Le troisième jour, l'exercice change d'échelle. Sous les pieds de la promotion, les traces d'un ancien océan. En observant roches et paysages, les étudiants les ont recherchées pour mieux saisir les grands bouleversements qui ont façonné l'archipel.

Du Nord à Koumac : lire le sous-sol, un savoir stratégique

Quatrième étape, direction le Nord.

Là-bas, les roches portent la mémoire de ce qu'elles ont subi : la pression, la température, les déformations. Encore faut-il savoir les lire. C'est précisément l'exercice auquel les étudiants se sont livrés, tout en découvrant les richesses minérales du territoire.

Le détail n'est pas anodin. Sur une terre de nickel, former au sein d'un diplôme national des étudiants capables de comprendre le sous-sol relève du bon sens. Loin des grands discours, c'est de la compétence. Du concret.

Le cinquième jour, à Koumac, la leçon s'est poursuivie dans la roche elle-même.

Paysages karstiques, chemins empruntés par l'eau à travers le sous-sol : les étudiants sont allés voir de près une ressource que l'on ne voit pas, mais dont chacun dépend. La journée a mêlé géologie, exploration et même spéléologie. Une façon d'apprendre qui ne s'oublie pas.

Reste une ultime étape. Le Sud.

Au programme de cette sixième journée, qui doit clôturer le Tour NC 2026 : dépôts fluvio-lacustres, pseudo-karst, karst et géodynamique. De quoi boucler un parcours exigeant.

À Dumbéa, l'histoire-géo apprend à décrypter le paysage

L'histoire et la géographie n'ont pas été en reste.

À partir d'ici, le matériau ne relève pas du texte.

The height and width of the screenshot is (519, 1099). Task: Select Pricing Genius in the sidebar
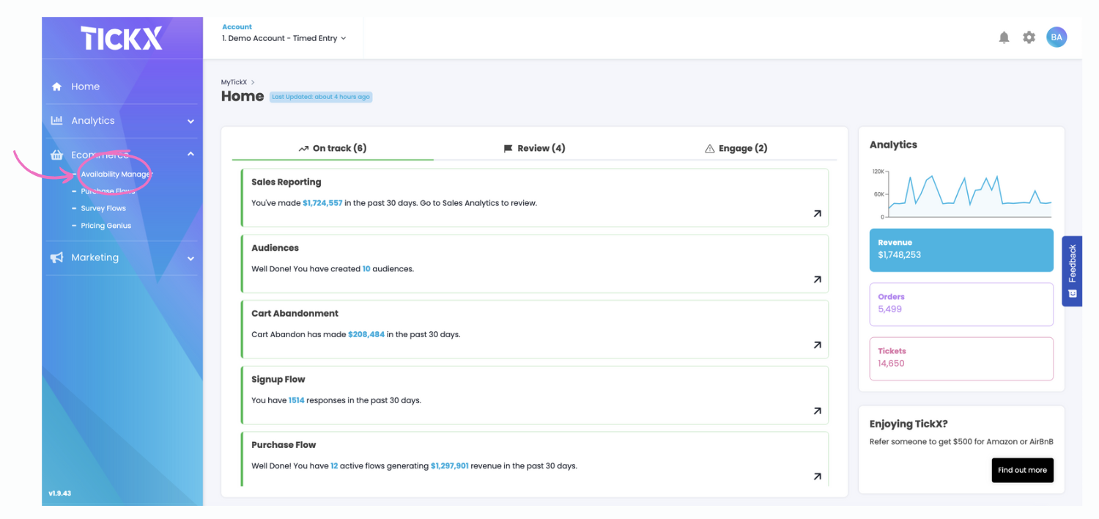point(105,225)
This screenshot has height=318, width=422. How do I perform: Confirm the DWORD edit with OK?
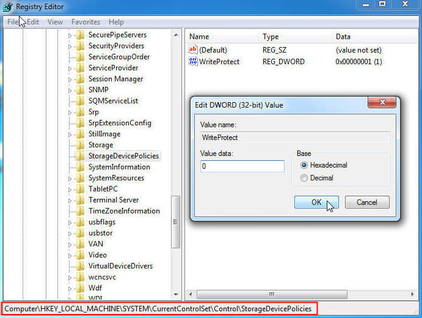point(316,202)
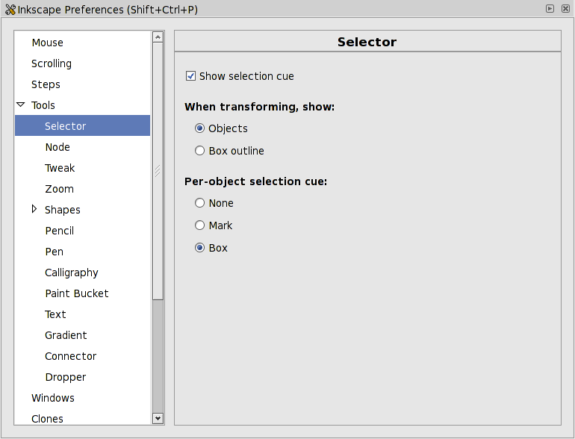
Task: Open the Node tool preferences
Action: (x=58, y=147)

Samedi 5 septembre, une quinzaine d'étudiants en troisième année de licence d'histoire et de géographie à l'UNC ont troqué leurs cahiers contre les sentiers. Objectif : s'initier à l'analyse des paysages sur le terrain.

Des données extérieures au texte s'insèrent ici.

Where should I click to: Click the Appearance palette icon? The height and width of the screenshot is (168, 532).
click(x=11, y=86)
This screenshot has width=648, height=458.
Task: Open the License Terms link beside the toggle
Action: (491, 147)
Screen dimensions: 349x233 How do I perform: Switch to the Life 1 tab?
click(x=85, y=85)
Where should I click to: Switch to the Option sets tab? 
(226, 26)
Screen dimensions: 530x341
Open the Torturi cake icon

Le point d'observation ne manque pas d'allure. Depuis le sommet septentrional du Pic aux Chèvres, la basse vallée de la Dumbéa s'offre au regard. Aux étudiants de la cartographier et d'en interpréter les différentes unités.

Ce qu'ils y lisent n'a rien d'abstrait.

La périurbanisation. Les risques d'inondation dans le lit majeur. Les impacts des incendies de forêt, notamment celui d'octobre 2024. Autant d'enjeux géographiques majeurs pour le territoire, observés sur place plutôt que dans un manuel.

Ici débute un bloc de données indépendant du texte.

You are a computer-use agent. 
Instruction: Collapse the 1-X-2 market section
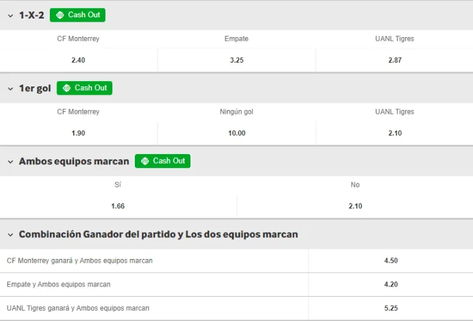10,15
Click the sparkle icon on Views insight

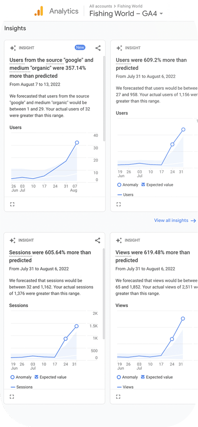119,241
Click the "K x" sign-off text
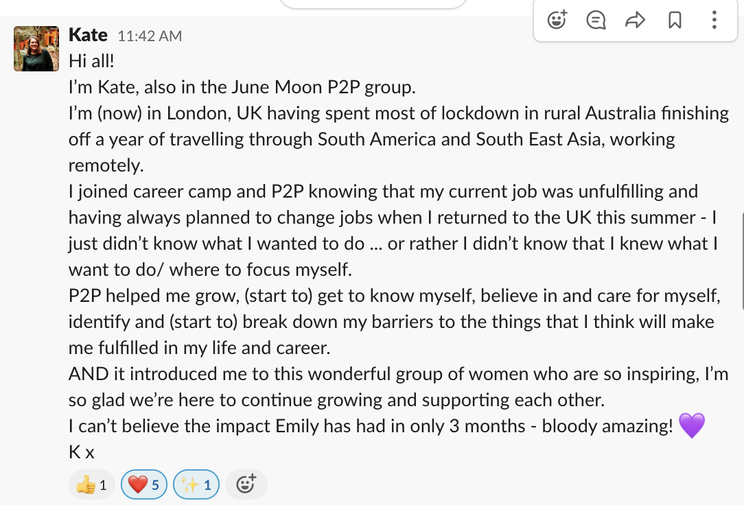744x505 pixels. [x=81, y=452]
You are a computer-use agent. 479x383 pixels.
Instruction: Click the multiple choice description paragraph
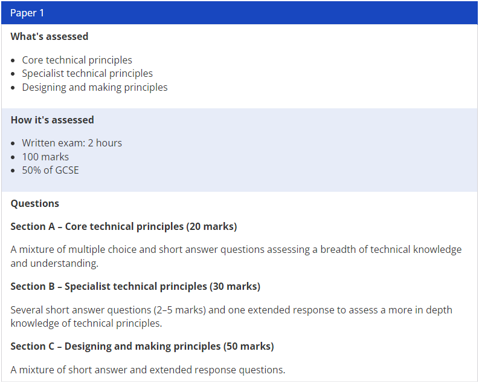point(236,257)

L'après-midi s'est prolongé à proximité de la chapelle de Dumbéa-sur-Mer, avec la découverte et l'étude de la mangrove. Un autre visage du paysage calédonien, abordé lui aussi les pieds sur le terrain.

Pour ces étudiants, une immersion concrète et l'occasion de confronter enfin leurs connaissances à la réalité des paysages.

Géosciences d'un côté, histoire-géographie de l'autre. Le constat est identique.

Ce territoire se comprend en le parcourant, pas en le commentant. Et c'est l'université de la République, à près de 17 000 kilomètres de Paris, qui en fait la démonstration. Sans slogan. Avec du travail et de l'exigence.